Reading the File Index

With the XOR key known, I could decrypt the entire file in memory and look for structure. Right after the 9-byte header, I found a byte with value 0x14 (20 in decimal), followed by 20 bytes of readable ASCII text — a Windows-style file path.

That's a length-prefixed string. The pattern was:

  • 1 byte: filename length
  • N bytes: the filename itself (ASCII, backslash-separated paths)
  • 4 bytes: file size (little-endian)
  • 9 bytes: reserved (all zeros)

I kept reading these records one after another. Each entry described a file inside the archive — its name and its size. The index continued until the pattern broke: an invalid length byte, non-ASCII characters, or a path that didn't match the expected prefix.

Where's the Data?

The file data turned out to be packed in the simplest possible way: immediately after the last index entry, with no alignment padding, no gaps. Files were stored sequentially in the same order as the index.

To calculate any file's offset:

data_start = end_of_index
file_offset[i] = data_start + sum(sizes of all files before i)

A linear scan through the index was all it took.

The Moment of Truth

I wrote a quick extraction loop, pulled out the first few files, and checked their magic bytes:

  • Files ending in .ogg: started with OggS — valid Ogg Vorbis audio ✓
  • Files ending in .jpg: started with FF D8 FF — valid JPEG ✓
  • Files ending in .gif: started with GIF8 — valid GIF ✓

I double-clicked the first extracted .ogg file. The melody that had been stuck in my head for years played back perfectly.

What I Learned

The whole process took maybe two hours. Looking back, the approach generalizes well to many simple game archives:

  1. Look for the key in the noise. XOR encryption with a fixed key is trivially broken by examining null regions. The key literally announces itself.

  2. Decode the header first. If your decryption produces a plausible magic number followed by clean padding, you're on the right track.

  3. Follow the structure greedily. Try interpreting the next byte as a length. If the following N bytes are readable text, you've found the index format. No need for a disassembler or spec sheet.
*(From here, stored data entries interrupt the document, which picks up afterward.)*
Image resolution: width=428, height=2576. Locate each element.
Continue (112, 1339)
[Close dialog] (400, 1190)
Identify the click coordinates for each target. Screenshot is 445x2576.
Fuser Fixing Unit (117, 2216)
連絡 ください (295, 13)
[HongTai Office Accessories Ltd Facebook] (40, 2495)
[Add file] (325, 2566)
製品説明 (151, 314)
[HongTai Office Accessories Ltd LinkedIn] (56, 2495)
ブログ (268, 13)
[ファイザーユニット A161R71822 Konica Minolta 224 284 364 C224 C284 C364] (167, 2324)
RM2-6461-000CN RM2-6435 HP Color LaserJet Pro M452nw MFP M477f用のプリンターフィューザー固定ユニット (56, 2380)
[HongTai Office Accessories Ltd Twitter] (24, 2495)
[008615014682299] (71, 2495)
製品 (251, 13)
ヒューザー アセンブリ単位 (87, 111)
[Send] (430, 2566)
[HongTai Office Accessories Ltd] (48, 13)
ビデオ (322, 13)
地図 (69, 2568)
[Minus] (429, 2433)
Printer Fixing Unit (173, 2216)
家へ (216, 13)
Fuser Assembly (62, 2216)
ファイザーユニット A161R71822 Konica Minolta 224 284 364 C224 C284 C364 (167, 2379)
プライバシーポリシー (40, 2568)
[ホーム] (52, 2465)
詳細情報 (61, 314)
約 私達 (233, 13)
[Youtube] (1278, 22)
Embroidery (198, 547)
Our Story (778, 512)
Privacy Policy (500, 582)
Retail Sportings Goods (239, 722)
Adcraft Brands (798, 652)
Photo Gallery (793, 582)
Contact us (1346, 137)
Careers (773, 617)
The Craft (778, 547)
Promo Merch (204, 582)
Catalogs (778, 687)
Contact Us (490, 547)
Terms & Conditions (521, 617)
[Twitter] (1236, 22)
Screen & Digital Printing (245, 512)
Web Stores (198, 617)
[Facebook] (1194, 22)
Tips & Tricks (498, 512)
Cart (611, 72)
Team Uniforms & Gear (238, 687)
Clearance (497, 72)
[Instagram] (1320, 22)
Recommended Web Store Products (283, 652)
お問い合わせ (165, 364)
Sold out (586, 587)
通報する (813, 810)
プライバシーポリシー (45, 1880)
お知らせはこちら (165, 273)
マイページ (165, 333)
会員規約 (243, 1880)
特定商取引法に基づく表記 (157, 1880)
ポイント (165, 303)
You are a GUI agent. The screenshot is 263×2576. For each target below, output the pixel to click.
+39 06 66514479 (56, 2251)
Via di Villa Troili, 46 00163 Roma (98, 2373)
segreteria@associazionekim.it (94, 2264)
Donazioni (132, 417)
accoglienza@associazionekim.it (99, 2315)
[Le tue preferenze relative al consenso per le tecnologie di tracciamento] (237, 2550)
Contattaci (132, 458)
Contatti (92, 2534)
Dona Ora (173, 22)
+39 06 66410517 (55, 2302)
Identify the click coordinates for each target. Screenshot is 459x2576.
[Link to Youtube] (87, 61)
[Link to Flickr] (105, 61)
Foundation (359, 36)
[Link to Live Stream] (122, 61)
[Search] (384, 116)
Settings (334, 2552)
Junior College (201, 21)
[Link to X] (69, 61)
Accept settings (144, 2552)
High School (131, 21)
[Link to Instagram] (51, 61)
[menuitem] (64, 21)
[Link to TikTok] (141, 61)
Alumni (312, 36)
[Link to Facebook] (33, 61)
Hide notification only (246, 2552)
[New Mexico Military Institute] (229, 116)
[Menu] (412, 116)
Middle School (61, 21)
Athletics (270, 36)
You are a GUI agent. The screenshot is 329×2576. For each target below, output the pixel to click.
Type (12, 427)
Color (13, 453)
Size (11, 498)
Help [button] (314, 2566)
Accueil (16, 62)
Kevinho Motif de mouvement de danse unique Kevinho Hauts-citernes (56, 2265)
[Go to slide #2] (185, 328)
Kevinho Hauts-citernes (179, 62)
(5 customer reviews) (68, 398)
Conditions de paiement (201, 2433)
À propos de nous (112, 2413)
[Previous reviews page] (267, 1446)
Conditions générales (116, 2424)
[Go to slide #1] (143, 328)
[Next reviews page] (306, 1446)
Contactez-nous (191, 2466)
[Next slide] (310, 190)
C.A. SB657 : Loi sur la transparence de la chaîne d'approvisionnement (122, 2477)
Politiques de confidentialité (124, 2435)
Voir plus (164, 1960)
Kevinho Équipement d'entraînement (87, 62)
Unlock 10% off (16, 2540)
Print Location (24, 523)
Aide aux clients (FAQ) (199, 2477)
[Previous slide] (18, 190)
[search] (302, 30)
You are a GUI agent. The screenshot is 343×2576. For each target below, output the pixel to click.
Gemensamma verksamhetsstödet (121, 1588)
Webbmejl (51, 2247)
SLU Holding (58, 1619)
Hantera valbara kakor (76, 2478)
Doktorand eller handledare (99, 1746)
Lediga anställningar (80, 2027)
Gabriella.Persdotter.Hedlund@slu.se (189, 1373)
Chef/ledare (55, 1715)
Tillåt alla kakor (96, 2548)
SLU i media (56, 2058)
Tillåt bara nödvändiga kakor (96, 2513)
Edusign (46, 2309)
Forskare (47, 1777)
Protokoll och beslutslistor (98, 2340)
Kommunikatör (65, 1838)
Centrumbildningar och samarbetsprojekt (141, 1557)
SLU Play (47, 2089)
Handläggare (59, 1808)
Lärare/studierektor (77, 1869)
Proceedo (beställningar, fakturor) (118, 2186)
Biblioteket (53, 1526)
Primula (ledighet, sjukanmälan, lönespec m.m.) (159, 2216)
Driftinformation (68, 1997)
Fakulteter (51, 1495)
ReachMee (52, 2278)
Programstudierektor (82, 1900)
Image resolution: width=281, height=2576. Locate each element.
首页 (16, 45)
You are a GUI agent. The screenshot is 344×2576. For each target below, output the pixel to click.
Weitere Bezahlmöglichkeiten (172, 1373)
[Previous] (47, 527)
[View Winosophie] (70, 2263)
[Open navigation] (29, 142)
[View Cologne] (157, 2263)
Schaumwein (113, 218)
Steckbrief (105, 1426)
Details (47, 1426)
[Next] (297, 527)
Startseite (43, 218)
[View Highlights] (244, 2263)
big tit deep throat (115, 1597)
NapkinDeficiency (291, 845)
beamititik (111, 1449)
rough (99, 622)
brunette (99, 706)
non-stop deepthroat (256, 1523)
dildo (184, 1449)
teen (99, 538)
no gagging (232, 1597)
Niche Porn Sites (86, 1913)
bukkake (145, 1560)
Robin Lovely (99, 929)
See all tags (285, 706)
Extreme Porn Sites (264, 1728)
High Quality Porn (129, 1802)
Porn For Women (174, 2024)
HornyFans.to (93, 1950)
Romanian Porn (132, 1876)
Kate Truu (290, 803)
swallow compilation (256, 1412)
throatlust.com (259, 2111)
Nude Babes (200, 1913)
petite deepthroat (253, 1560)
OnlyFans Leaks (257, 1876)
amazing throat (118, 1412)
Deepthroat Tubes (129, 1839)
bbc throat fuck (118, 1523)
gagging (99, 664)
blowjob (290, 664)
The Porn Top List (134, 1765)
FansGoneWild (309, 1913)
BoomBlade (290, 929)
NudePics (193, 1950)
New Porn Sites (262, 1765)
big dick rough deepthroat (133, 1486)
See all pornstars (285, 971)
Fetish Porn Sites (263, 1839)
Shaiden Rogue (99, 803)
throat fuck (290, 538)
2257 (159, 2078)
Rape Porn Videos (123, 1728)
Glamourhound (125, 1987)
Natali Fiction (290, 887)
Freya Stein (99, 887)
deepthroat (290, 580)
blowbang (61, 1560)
  4. Validate with known signatures. Extracted files should have recognizable magic bytes. If they don't, something upstream is wrong.

  5. Assume simplicity first. Small game studios rarely implement complex archive formats. Try the dumbest possible layout (sequential packing, fixed-key XOR, no compression) before reaching for anything fancier.

The encryption wasn't meant to be serious protection — it was just enough to keep casual users from dragging and dropping files out of the archive. Against anyone willing to open a hex editor, it's transparent.

Appendix: The Extractor

For anyone in a similar situation — a beloved soundtrack locked inside a game.dat with XOR encryption — here's the script that worked for me:

"""
game.dat extractor for XOR-encrypted archives.
Key: 0xF7 | Format: 9-byte header + length-prefixed index + packed data
"""
import os, struct, sys
 
XOR_KEY = 0xF7
 
def xor_decrypt(data):
    return bytes(b ^ XOR_KEY for b in data)
 
def extract(dat_path, output_dir, filter_func=None):
    os.makedirs(output_dir, exist_ok=True)
 
    with open(dat_path, 'rb') as f:
        raw = f.read(2 * 1024 * 1024)
 
    dec = xor_decrypt(raw)
 
    # Parse index
    records = []
    pos = 9
    while pos < len(dec) - 14:
        name_len = dec[pos]
        if name_len == 0 or name_len > 200:
            break
        try:
            name = dec[pos + 1 : pos + 1 + name_len].decode("ascii")
        except (UnicodeDecodeError, ValueError):
            break
        file_size = struct.unpack_from("<I", dec, pos + 1 + name_len)[0]
        records.append((name, file_size))
        pos += 1 + name_len + 13
 
    data_start = pos
    print(f"Found {len(records)} files, data at offset {data_start:,}")
 
    current_offset = data_start
    extracted = 0
    with open(dat_path, "rb") as f:
        for name, size in records:
            if filter_func and not filter_func(name):
                current_offset += size
                continue
            f.seek(current_offset)
            out_data = xor_decrypt(f.read(size))
            # Strip root prefix, convert path separators
            rel = name.split("\", 1)[-1] if "\" in name else name
            out_path = os.path.join(output_dir, rel.replace("\", os.sep))
            os.makedirs(os.path.dirname(out_path), exist_ok=True)
            with open(out_path, "wb") as out:
                out.write(out_data)
            extracted += 1
            current_offset += size
 
    print(f"Extracted {extracted} files")
 
if __name__ == "__main__":
    dat = sys.argv[1] if len(sys.argv) > 1 else "game.dat"
    out = sys.argv[2] if len(sys.argv) > 2 else "extracted"
    mode = sys.argv[3] if len(sys.argv) > 3 else "all"
 
    filters = {
        "music": lambda n: "MUSIC" in n.upper(),
        "audio": lambda n: any(n.upper().endswith(e) for e in (".OGG", ".WAV", ".MP3")),
    }
    extract(dat, out, filters.get(mode))
python extract.py game.dat output        # everything
python extract.py game.dat music music   # just the soundtrack
python extract.py game.dat audio audio   # all audio files